Background: FK506 has been used for treatment of cell-mediated immune disorders such as graft rejection in transplantation or Behcet disease. To evaluate the effectiveness of FK506 in another ocular disease model, we injected FK506 in rats with experimental allergic/immune-mediated blepharo conjunctivitis (EAC) the induction mechanism of which depends on cell-mediated immunity. Methods: Lewis rats were immunized with ovalbumin (OVA) in emulsion of complete Freund's adjuvant (CFA). We injected 2 (n=6), 20 (n=6) or 200 (n=5) mu g of FK506 intramuscularly daily from the day of immunization (day 0) to day 6. Control rats were not treated with FK506 (n=4). In addition, we injected 200 mu g of FK506 from day 7 to day 13 (n=12) to compare the timing of FK506 administration (day 0 to day 6, n=12; control, n=12). Twenty-one days after immunization, all rats were challenged with OVA by eye drops, and 24 h later they were killed after clinical evaluation and their eyes, blood and draining lymph nodes were harvested for histology, antibody titers and proliferation assay or flow cytometric analysis. In another set of experiments, rats that had received OVA-primed lymph node cells did (n=9) or did nor (n=9) receive additional FK506 by injection daily for 4 days. Four days after transfer, these rats were challenged with OVA and evaluated as mentioned.

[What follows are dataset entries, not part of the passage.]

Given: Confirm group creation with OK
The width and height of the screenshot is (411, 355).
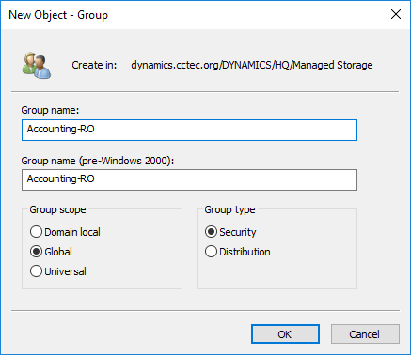Looking at the screenshot, I should 285,334.
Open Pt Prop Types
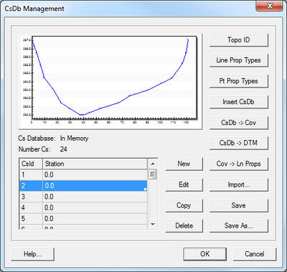Image resolution: width=287 pixels, height=272 pixels. point(239,81)
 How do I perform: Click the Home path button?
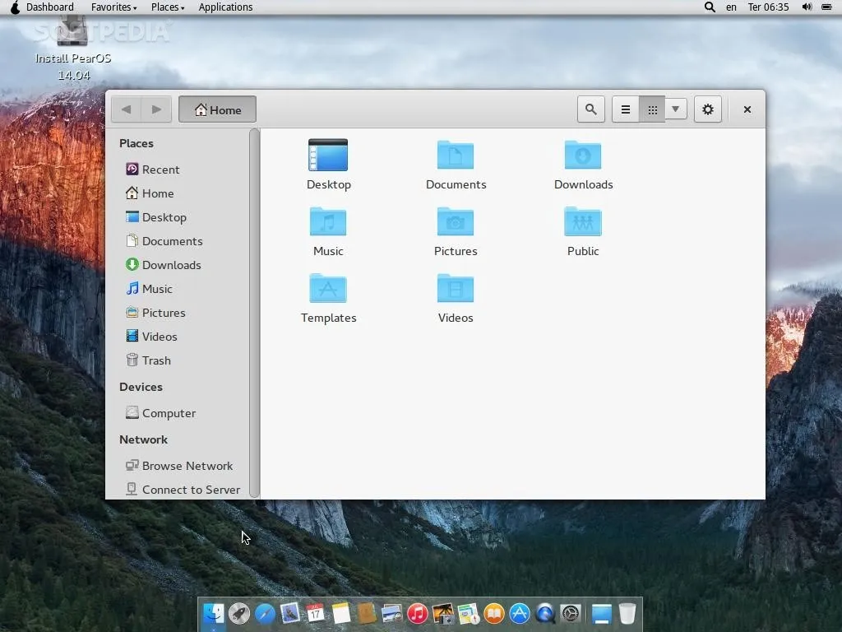[218, 109]
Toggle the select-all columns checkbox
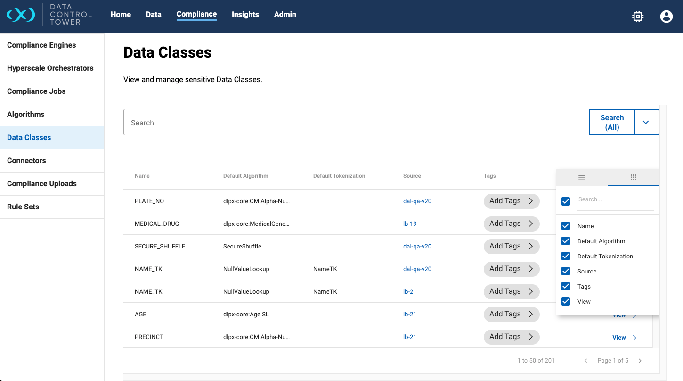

To investigate possible suppression of disease by topical administration of FK506, both actively immunized and passively immunized rats received OVA together with 0.3% (weight/volume) of FK506 (n=16) or vehicle (n=10) by eye drops and 24 h after challenge, rats were evaluated as mentioned. Results: Development of disease, induced by either active or passive immunization, was inhibited in the group treated with 200 mu g of FK506, regardless of timing of administration. Cellular proliferative responses to OVA were inhibited only in this group. Flow cytometry demonstrated a decrease of about 20% in the proportion of all cells made up by CD4-positive T cells. Topical administration of FK506 inhibited the development of EAC, though not significantly. Conclusions: Systemic treatment with 200 mu g of FK506 either in the induction or the effector phase inhibits the development of EAC in Lewis rats. Topical administration is not so effective as systemic administration.